Other 2FA tuning values (digits, step, window, secret length, challenge TTL, cache prefix, backup codes) are configured in src/configs/auth.config.ts.

Flow

  1. User submits primary login (credential or social).
  2. If 2FA disabled → issue access/refresh tokens and create session (Redis + DB).
  3. If 2FA enabled → respond with challengeToken + TTL (no tokens yet).
  4. User posts challengeToken + TOTP code (or backup code) to complete login.
  5. On success → issue tokens, persist session, mark 2FA usage; backup codes are consumed on use.

Endpoints

Public

  • POST /v1/user/login/credential
    Body: { email, password, from }
    Response:

    • 2FA off → { isTwoFactorRequired: false, tokens }
    • 2FA on → { isTwoFactorRequired: true, challengeToken, challengeExpiresIn, backupCodesRemaining }
  • POST /v1/user/login/social/google|apple
    Body: social DTO + Authorization: Bearer <social_id_token> header
    Response matches credential login (may return challengeToken).

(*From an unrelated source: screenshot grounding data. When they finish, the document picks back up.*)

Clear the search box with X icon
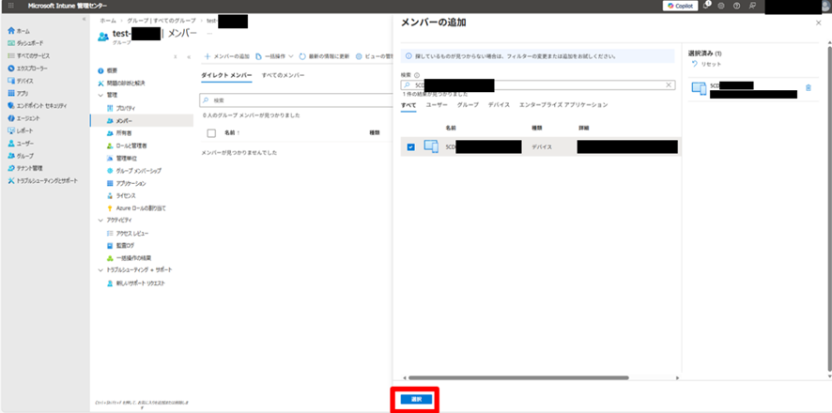The width and height of the screenshot is (832, 413). 669,84
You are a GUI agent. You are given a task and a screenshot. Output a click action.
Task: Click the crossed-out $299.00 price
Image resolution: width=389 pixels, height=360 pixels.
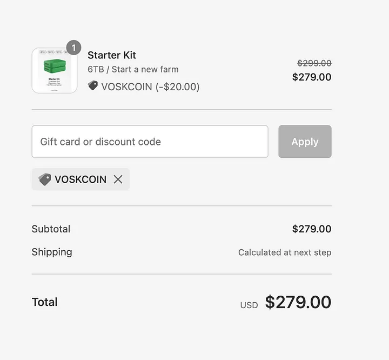[x=314, y=63]
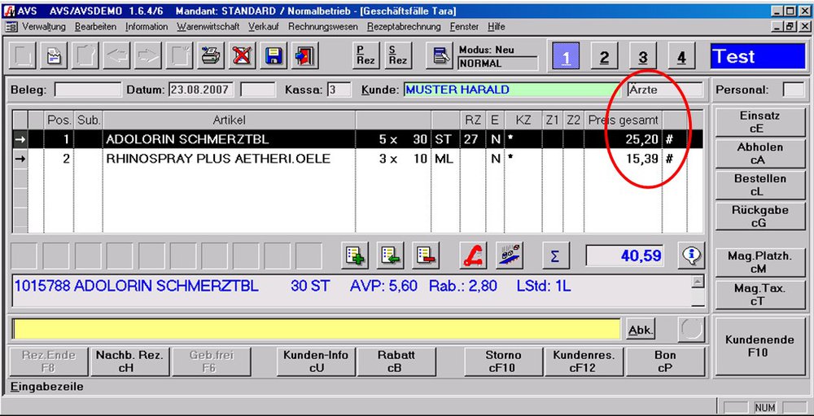Open the info speech bubble icon
The width and height of the screenshot is (814, 416).
pos(693,256)
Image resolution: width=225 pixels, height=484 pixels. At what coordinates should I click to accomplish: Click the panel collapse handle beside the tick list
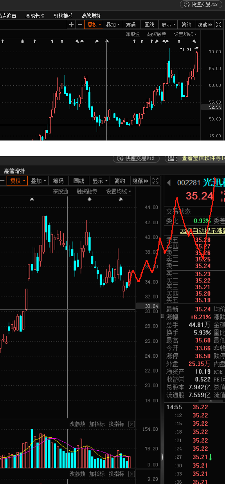(162, 456)
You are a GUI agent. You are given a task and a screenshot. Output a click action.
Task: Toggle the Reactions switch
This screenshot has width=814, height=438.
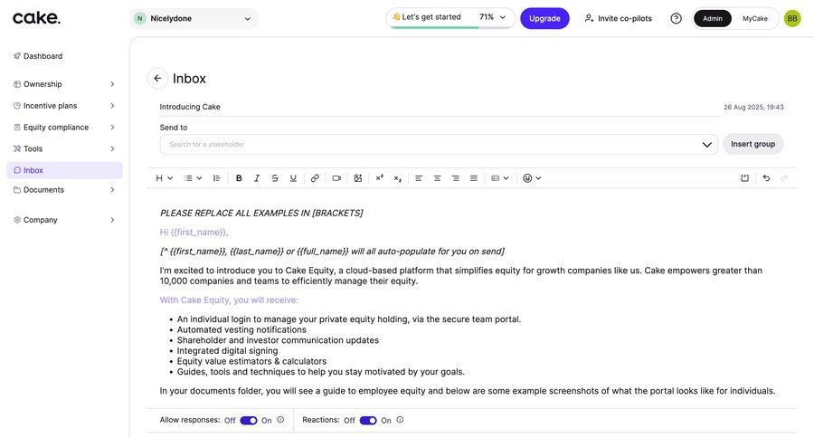[x=368, y=420]
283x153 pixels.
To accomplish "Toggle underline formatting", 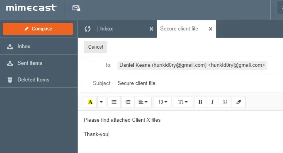I will tap(225, 102).
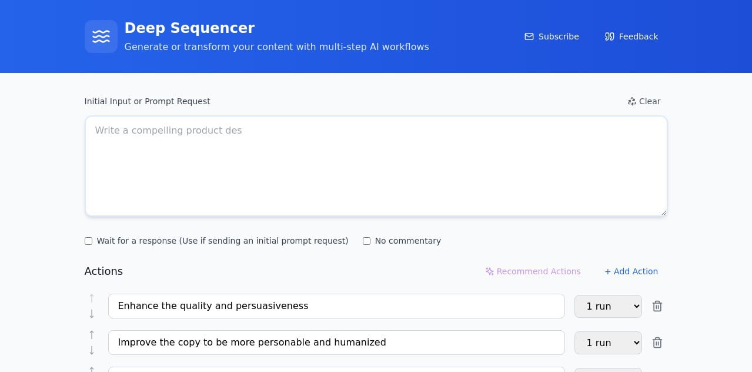This screenshot has height=372, width=752.
Task: Click the quotation marks icon beside Feedback
Action: click(609, 36)
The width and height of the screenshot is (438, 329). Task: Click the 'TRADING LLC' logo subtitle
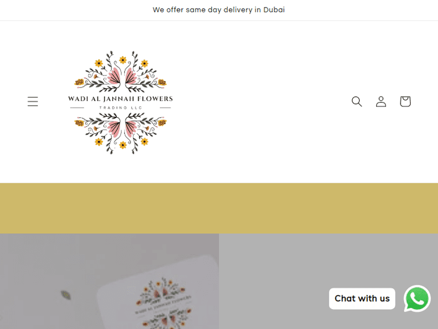coord(120,108)
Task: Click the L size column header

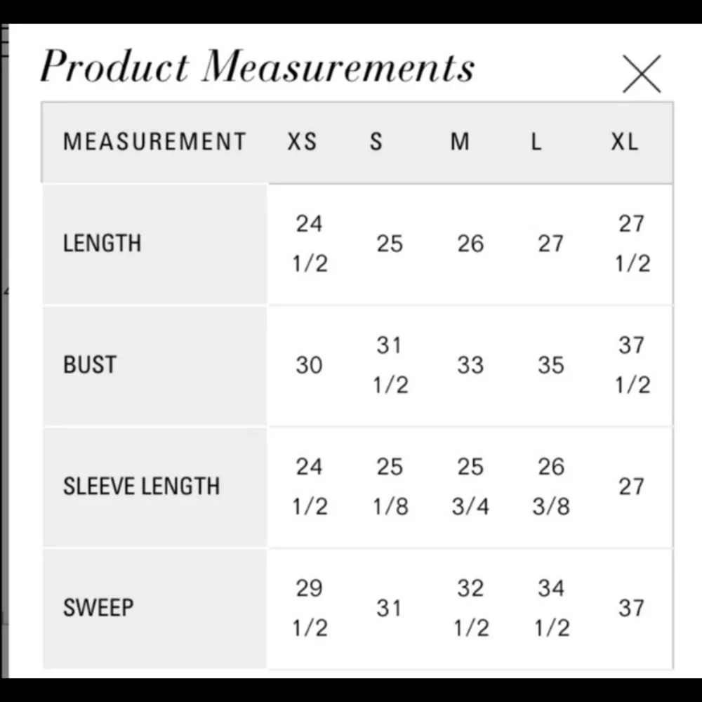Action: point(536,142)
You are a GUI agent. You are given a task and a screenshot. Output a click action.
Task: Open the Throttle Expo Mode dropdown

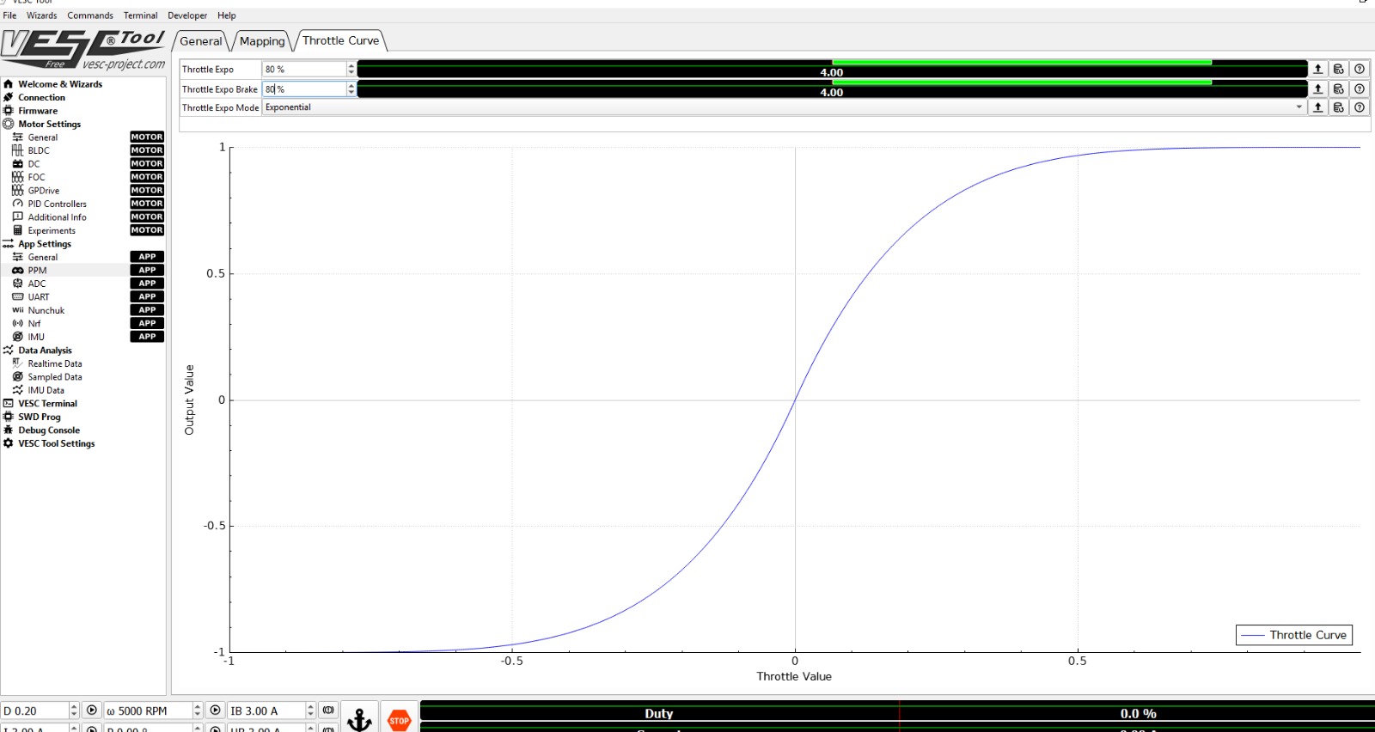782,107
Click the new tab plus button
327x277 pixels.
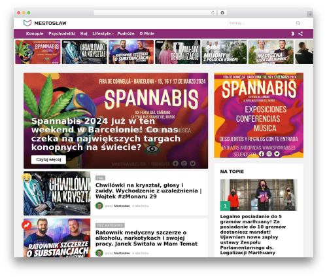[310, 14]
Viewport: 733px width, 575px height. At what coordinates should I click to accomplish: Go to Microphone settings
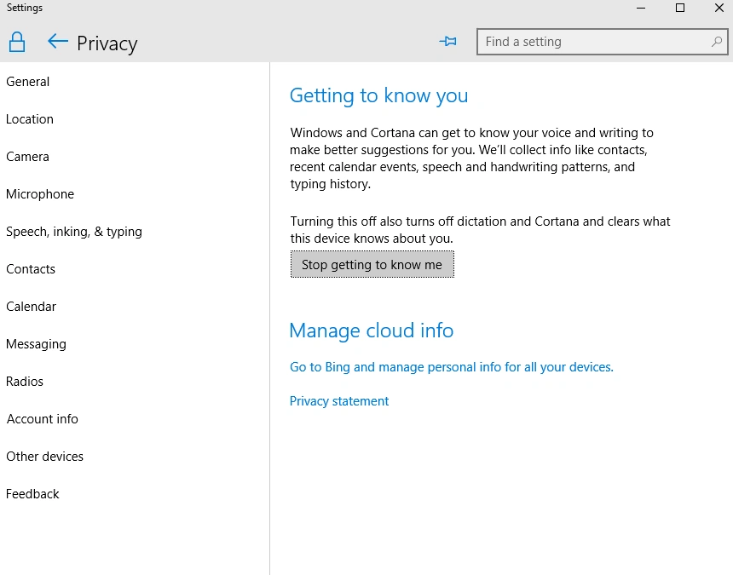(40, 194)
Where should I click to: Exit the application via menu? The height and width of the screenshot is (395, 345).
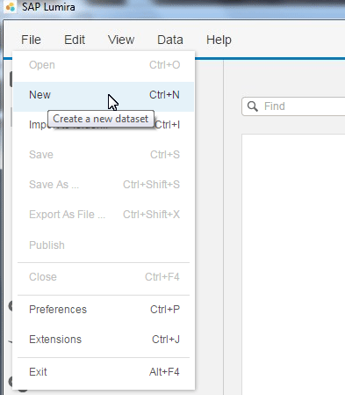pyautogui.click(x=104, y=372)
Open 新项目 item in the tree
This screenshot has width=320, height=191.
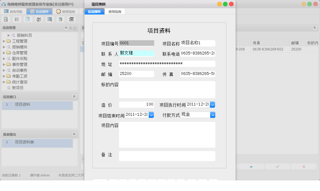pos(17,88)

  • POST /v1/user/login/2fa
    Body: { challengeToken, code? | backupCode? }
    Response: { isTwoFactorRequired: false, tokens }

Authenticated (user role)

  • POST /v1/user/2fa/setup → returns { secret, otpauthUrl }
  • POST /v1/user/2fa/confirm with body { code } → enables 2FA and returns { backupCodes: [] }
  • POST /v1/user/2fa/backup/regenerate → rotates backup codes
  • DELETE /v1/user/2fa with body { code? , backupCode? } → disables 2FA

Response/DTO Notes

  • Login responses now use UserLoginResponseDto:
    • isTwoFactorRequired: boolean
    • tokens?: UserTokenResponseDto
    • challengeToken?: string
    • challengeExpiresIn?: number
    • backupCodesRemaining?: number
  • Challenge verification uses UserTwoFactorVerifyLoginRequestDto (challengeToken + code or backupCode).

Security Notes

  • Secrets encrypted via HelperService.aes256Encrypt using AUTH_TWO_FACTOR_ENCRYPTION_KEY and a unique IV per user (stored in TwoFactor.iv).
  • Backup codes stored hashed (SHA-256) and consumed on use.
  • Challenges cached with a TTL to prevent reuse.
  • Sessions still validated via jti match (Redis + DB) on every request; 2FA does not bypass session checks.

Operational Tips

  • When running locally without JWKS, set AUTH_JWT_ACCESS_TOKEN_PUBLIC_KEY/AUTH_JWT_REFRESH_TOKEN_PUBLIC_KEY for token verification, or point JWKS URIs to http://localhost:3011/.well-known/... with Docker compose running.
  • Ensure AUTH_TWO_FACTOR_ENCRYPTION_KEY is set (recommended 32+ chars) before enabling 2FA; the IV is generated per user during setup and stored in the database.